Although the packaging is pretty and pleasing, it’s really what’s inside that counts – and that is the Dacor technology. One of Dacor’s quality assurance tests – involving its Pure Convection™ – includes baking six racks of cookies at one time in one oven cell. “This is a rather impressive and challenging test,” Lewis says. “The reason we demonstrate it is because if you can bake six racks all at once with even heating throughout the oven cell, one or two racks of cookies is a piece of cake.”
Pure Convection is a four-part system using an element in the back of the oven (not in the oven cell), that resides inside a baffle. Air is pulled in from the oven through a filter and then the air is fan-blown across a heating element.

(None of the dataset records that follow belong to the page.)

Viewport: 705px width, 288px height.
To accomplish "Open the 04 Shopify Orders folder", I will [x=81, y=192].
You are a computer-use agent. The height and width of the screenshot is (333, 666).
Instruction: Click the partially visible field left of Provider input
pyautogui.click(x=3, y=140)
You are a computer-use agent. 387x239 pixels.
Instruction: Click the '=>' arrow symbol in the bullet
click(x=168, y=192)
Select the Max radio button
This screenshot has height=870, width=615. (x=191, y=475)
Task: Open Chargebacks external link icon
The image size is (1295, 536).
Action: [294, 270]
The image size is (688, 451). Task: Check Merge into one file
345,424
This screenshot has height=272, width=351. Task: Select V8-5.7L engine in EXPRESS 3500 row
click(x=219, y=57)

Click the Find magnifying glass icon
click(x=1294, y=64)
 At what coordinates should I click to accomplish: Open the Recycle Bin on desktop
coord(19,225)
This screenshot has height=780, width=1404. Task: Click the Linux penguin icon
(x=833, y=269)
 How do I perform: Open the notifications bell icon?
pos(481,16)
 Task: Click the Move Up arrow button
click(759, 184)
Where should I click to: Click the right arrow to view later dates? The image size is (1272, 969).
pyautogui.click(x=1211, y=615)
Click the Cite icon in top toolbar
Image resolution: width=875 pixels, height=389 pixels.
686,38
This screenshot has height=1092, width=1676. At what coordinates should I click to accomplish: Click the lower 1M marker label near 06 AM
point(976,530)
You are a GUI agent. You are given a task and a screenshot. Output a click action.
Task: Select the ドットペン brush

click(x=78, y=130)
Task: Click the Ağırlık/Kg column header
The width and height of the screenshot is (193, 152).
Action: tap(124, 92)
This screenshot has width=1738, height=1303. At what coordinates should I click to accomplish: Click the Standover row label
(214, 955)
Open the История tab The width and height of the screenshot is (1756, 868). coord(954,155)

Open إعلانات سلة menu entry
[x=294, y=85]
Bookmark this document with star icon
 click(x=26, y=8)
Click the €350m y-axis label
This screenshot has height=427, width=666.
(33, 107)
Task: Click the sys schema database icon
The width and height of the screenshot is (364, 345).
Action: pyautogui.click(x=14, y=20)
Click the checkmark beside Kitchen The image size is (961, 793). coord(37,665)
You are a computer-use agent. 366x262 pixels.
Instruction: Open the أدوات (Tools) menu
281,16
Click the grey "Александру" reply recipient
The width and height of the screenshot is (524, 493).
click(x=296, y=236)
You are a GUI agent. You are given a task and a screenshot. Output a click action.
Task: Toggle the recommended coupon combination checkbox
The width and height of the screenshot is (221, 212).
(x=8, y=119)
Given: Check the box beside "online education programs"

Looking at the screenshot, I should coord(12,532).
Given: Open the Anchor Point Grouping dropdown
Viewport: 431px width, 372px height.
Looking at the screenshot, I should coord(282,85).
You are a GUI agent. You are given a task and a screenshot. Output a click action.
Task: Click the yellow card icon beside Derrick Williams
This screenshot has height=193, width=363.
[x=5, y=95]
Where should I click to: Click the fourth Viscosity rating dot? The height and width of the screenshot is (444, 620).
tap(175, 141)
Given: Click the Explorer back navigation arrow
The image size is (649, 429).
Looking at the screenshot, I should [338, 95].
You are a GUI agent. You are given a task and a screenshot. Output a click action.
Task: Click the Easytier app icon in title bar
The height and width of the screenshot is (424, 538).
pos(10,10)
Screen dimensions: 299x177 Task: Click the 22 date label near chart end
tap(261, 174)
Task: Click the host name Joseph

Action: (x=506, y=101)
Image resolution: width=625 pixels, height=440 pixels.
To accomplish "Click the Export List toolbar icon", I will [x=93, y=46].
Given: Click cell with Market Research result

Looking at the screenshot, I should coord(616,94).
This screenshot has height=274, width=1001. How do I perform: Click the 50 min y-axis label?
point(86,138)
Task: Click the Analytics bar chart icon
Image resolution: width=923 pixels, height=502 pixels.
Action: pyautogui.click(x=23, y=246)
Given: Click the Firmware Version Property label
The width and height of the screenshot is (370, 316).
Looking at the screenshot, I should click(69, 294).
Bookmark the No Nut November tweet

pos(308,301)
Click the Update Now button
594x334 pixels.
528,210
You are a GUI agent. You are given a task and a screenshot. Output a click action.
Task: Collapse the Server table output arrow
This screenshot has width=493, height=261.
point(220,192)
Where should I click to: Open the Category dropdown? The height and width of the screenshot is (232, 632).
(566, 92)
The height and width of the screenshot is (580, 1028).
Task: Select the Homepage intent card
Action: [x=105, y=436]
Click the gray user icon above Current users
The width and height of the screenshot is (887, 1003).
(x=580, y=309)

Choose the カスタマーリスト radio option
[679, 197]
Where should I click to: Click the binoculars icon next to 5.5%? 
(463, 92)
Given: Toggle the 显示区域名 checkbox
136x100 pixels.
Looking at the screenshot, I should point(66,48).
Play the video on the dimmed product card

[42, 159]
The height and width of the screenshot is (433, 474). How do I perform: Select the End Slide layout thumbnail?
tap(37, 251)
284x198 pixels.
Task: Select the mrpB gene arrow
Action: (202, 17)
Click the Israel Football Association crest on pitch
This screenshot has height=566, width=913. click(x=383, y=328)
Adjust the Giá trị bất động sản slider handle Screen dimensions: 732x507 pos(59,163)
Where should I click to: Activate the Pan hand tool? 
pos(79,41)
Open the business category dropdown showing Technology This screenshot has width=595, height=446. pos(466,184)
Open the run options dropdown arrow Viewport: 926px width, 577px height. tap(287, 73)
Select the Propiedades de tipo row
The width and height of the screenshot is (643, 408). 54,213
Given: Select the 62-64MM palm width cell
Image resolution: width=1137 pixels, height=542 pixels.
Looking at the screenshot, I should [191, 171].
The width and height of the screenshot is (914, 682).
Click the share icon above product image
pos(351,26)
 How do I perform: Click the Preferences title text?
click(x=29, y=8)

The air is channeled back into the oven cell through the baffle. “This is where a lot of the art takes place,” says Lewis. “The challenge is getting the right balance of air flow with a good horizontal air flow that’s required to do multi-level cooking with even oven temperatures throughout the cell.”
This was a challenge conquered by a lot of science. “In our development phase, we put thermocouples inside the oven and we measured 54 test points,” explains Lewis. “We wanted to test what the temperature was anywhere in the oven cell with relation to anywhere else in the cell.” Dacor ovens banish the typical “temperature swings” common in other ovens, in which temperatures can drop and rise as much as 50 degrees as the oven tries to maintain a specific temperature.
One of Dacor’s newest product launches is its 30-inch dishwasher. “This is the industry’s first 30-inch dishwasher, which holds 40 percent more capacity than the standard 24-inch dishwashers,” says Lewis. The dishwasher market is relatively new for Dacor. “The reason we entered this market was really because of customer demand – our customers want us to provide entire kitchens.” The company’s goal is to do just that and some of its intensive research and development includes refrigeration products. “This is the key missing link in our repertoire and we know we need to provide these products to our customers, who have been asking for these products,” Lewis says.
Dacor will continue to introduce innovative products to the industry. “We continue to break new ground when we go for UL agency approval,” Lewis says. “For instance, our ranges have a gas broiler inside a self-cleaning electric oven. No product like that had ever been introduced and so UL had to rewrite their standards.”The close relationships Dacor develops with its employees and its dealers is the reason for its growth over the past 30 years. “We have had compound growth in excess of 30 percent annually and that’s because of our commitment to innovate and the fact that we can’t do all of this alone,” Lewis says. “We can’t do all of this without our dealers, suppliers and our associates.”
In fact, Dacor is proud of its tradition as a good corporate citizen, employing high values, nurturing respect for others, and doing good work. “We have over 500 employees here from 26 different countries and many religions are represented in our company – so we encourage people to honor God, whoever that may be for each individual,” Lewis says. “It forms the base of the subset of actions and helps keep us on course.”